Material supplied

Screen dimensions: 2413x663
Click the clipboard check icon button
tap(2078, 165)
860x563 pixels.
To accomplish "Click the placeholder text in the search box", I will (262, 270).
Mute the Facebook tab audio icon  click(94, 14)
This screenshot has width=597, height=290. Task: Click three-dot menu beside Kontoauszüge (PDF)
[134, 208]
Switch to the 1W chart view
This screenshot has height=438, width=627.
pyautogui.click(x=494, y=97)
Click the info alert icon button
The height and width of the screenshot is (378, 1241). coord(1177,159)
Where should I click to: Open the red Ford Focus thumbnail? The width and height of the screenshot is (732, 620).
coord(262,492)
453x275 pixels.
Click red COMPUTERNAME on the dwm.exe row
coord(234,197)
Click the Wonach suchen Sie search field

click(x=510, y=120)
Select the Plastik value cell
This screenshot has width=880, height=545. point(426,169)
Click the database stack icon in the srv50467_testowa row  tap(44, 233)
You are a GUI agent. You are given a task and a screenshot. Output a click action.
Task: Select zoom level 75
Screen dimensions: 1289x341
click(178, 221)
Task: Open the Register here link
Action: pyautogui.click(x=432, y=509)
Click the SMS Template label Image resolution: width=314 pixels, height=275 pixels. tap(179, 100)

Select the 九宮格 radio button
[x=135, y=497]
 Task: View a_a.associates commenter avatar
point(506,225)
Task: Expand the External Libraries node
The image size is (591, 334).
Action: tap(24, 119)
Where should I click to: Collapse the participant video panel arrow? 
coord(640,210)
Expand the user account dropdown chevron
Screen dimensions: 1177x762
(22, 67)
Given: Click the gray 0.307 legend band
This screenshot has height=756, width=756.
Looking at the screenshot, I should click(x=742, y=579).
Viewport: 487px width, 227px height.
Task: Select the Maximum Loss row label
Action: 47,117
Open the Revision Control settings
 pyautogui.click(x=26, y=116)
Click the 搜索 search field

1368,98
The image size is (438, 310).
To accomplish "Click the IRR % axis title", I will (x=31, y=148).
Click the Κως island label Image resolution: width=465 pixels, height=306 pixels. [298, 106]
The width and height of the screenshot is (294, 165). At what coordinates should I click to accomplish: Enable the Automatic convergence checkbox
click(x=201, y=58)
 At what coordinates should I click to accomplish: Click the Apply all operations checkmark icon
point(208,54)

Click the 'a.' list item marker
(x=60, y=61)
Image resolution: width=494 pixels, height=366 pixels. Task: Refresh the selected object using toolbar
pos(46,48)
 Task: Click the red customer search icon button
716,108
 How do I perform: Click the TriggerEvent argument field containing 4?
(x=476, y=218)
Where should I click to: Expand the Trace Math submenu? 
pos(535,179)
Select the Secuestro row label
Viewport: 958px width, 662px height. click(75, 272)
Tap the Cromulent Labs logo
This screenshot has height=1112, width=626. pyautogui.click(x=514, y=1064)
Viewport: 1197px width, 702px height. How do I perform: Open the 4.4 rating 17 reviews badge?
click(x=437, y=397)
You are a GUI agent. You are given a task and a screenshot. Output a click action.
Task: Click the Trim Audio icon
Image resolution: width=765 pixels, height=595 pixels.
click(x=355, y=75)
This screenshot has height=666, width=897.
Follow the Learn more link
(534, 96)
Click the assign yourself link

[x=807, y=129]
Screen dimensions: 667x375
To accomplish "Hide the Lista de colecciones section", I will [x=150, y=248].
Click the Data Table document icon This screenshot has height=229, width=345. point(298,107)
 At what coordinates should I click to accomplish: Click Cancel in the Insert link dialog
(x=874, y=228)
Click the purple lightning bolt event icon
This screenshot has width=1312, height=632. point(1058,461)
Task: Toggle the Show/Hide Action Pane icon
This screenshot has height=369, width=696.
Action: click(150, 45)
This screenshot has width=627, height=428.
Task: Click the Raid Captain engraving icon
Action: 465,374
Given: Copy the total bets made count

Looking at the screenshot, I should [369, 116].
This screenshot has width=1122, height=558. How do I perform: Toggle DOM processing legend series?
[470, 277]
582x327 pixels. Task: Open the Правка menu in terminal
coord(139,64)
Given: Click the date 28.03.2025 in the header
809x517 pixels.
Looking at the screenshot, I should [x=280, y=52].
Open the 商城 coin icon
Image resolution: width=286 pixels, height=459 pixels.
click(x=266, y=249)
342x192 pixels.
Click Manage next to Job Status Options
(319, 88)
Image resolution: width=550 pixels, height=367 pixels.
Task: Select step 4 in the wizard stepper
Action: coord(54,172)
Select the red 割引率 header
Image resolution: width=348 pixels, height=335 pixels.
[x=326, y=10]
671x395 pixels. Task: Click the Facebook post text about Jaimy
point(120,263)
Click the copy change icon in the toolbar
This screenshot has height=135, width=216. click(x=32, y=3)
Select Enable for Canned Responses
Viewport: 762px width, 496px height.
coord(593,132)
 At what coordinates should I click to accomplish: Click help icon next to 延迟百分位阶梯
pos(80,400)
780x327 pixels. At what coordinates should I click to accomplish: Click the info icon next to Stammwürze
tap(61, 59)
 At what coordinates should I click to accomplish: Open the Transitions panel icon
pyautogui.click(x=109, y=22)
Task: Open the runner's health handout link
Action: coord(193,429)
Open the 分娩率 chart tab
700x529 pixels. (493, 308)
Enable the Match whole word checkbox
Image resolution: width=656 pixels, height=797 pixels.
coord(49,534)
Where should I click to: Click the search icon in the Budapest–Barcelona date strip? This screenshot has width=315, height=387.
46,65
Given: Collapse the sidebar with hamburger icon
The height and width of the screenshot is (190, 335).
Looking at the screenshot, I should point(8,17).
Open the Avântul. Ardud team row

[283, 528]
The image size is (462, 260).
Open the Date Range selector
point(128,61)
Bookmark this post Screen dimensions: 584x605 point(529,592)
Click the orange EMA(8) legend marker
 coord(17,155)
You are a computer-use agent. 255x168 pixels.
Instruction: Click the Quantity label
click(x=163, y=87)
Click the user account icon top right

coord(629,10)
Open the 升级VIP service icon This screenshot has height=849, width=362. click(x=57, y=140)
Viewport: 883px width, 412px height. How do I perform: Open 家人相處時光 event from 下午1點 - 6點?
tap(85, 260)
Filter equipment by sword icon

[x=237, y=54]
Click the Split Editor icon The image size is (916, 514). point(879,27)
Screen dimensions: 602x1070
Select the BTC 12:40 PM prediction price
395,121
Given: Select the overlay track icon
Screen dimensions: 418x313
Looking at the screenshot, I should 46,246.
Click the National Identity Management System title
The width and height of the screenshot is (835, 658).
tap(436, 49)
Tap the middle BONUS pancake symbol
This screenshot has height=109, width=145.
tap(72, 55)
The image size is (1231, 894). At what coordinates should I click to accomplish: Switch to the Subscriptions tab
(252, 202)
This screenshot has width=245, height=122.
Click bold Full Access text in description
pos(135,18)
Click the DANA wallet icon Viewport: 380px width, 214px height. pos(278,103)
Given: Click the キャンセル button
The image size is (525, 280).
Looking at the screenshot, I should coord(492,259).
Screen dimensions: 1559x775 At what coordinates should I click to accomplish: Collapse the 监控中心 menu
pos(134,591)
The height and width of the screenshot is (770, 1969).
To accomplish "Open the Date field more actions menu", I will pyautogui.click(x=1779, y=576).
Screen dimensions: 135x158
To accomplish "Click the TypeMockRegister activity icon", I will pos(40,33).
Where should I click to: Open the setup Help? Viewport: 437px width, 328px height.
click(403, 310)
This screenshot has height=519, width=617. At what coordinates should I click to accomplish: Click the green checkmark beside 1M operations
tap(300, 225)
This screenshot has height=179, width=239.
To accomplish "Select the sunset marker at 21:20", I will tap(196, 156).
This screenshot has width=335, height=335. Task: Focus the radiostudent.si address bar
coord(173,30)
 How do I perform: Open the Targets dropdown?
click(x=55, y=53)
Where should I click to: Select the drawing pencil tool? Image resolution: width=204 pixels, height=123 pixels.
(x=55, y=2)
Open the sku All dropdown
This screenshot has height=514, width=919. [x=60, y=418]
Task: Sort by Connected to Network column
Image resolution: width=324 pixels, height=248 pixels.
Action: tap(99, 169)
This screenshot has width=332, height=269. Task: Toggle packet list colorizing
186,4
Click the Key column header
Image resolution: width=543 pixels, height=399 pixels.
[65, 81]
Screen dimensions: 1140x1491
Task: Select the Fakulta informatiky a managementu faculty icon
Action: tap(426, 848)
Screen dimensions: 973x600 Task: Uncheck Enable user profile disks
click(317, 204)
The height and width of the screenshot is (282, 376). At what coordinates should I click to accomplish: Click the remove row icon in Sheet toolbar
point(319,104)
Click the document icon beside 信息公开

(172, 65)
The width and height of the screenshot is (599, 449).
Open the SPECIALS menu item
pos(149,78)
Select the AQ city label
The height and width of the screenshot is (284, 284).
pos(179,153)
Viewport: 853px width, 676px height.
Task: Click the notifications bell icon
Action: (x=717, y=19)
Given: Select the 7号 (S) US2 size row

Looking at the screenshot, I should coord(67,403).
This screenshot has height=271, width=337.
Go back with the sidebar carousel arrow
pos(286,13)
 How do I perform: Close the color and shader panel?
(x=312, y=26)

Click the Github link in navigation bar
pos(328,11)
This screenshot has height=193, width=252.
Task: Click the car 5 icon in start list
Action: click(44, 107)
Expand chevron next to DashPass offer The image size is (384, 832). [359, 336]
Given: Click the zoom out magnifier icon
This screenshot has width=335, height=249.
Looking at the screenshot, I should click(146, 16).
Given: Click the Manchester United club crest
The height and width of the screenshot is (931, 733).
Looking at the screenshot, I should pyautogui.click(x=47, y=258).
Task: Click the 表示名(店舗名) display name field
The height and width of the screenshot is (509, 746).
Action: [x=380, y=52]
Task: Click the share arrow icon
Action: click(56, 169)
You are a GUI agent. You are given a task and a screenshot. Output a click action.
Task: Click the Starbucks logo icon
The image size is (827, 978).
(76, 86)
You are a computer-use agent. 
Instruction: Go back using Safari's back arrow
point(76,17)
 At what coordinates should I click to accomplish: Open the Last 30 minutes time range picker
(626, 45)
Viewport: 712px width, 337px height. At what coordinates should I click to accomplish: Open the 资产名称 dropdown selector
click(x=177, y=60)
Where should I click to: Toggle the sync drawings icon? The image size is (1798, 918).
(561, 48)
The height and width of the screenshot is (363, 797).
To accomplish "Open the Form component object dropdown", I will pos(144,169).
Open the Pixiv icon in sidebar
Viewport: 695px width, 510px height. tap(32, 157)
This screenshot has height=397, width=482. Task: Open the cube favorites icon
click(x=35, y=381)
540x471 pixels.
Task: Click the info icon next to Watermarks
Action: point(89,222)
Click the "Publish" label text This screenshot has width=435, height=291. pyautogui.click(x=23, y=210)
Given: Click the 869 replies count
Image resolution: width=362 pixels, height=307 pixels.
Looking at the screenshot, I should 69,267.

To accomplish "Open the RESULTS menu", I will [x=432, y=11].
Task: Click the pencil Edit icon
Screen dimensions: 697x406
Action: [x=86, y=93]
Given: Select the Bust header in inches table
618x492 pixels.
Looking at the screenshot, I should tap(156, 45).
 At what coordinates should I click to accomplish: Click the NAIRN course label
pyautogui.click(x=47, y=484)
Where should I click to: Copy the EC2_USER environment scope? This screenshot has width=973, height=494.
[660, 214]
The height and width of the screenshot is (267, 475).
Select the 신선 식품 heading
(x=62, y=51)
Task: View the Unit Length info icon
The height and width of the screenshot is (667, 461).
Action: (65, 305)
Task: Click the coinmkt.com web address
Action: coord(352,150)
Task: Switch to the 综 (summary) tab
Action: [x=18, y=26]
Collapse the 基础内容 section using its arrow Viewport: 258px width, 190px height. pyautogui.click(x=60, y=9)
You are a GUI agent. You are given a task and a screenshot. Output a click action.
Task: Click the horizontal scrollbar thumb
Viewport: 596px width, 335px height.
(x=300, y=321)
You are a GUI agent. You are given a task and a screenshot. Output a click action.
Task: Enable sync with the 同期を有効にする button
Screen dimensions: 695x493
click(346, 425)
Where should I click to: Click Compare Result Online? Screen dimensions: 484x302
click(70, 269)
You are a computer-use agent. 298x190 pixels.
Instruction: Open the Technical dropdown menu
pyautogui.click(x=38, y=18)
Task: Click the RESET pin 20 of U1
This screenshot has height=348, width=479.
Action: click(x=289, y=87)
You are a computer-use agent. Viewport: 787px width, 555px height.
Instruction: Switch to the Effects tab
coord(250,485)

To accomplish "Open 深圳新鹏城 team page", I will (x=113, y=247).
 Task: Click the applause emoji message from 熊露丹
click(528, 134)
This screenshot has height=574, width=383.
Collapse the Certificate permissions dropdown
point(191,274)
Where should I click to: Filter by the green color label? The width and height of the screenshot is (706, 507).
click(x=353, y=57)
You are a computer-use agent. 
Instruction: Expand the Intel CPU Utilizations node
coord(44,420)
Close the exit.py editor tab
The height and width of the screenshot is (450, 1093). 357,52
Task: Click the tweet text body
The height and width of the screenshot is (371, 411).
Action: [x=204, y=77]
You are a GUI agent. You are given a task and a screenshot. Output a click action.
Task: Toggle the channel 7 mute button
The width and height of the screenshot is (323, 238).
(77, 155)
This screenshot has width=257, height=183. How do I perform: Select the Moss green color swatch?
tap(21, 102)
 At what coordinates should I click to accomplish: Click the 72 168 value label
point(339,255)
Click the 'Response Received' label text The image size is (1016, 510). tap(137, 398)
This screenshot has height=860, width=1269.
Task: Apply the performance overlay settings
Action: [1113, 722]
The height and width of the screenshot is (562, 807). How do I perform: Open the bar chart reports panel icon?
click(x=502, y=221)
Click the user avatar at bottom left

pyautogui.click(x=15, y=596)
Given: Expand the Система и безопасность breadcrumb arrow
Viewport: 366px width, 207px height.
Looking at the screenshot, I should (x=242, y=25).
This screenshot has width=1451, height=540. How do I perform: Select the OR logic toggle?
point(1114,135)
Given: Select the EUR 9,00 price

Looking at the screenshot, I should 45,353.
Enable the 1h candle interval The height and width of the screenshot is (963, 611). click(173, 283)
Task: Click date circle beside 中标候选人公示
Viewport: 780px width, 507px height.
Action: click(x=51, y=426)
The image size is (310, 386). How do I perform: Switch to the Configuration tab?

Task item
Using the entries above, give again exactly the lines from the line holding "Task: View a_a.associates commenter avatar" through the line holding "This screenshot has height=666, width=897.". Include both end lines and nothing else.

Finished task
 Task: View a_a.associates commenter avatar
point(506,225)
Task: Expand the External Libraries node
The image size is (591, 334).
Action: tap(24, 119)
Where should I click to: Collapse the participant video panel arrow? 
coord(640,210)
Expand the user account dropdown chevron
Screen dimensions: 1177x762
(22, 67)
Given: Click the gray 0.307 legend band
This screenshot has height=756, width=756.
Looking at the screenshot, I should click(x=742, y=579).
Viewport: 487px width, 227px height.
Task: Select the Maximum Loss row label
Action: 47,117
Open the Revision Control settings
 pyautogui.click(x=26, y=116)
Click the 搜索 search field

1368,98
The image size is (438, 310).
To accomplish "Click the IRR % axis title", I will (x=31, y=148).
Click the Κως island label Image resolution: width=465 pixels, height=306 pixels. [298, 106]
The width and height of the screenshot is (294, 165). At what coordinates should I click to accomplish: Enable the Automatic convergence checkbox
click(x=201, y=58)
 At what coordinates should I click to accomplish: Click the Apply all operations checkmark icon
point(208,54)

Click the 'a.' list item marker
(x=60, y=61)
Image resolution: width=494 pixels, height=366 pixels. Task: Refresh the selected object using toolbar
pos(46,48)
 Task: Click the red customer search icon button
716,108
 How do I perform: Click the TriggerEvent argument field containing 4?
(x=476, y=218)
Where should I click to: Expand the Trace Math submenu? 
pos(535,179)
Select the Secuestro row label
Viewport: 958px width, 662px height. click(75, 272)
Tap the Cromulent Labs logo
This screenshot has height=1112, width=626. pyautogui.click(x=514, y=1064)
Viewport: 1197px width, 702px height. How do I perform: Open the 4.4 rating 17 reviews badge?
click(x=437, y=397)
You are a GUI agent. You are given a task and a screenshot. Output a click action.
Task: Click the Trim Audio icon
Image resolution: width=765 pixels, height=595 pixels.
click(x=355, y=75)
This screenshot has height=666, width=897.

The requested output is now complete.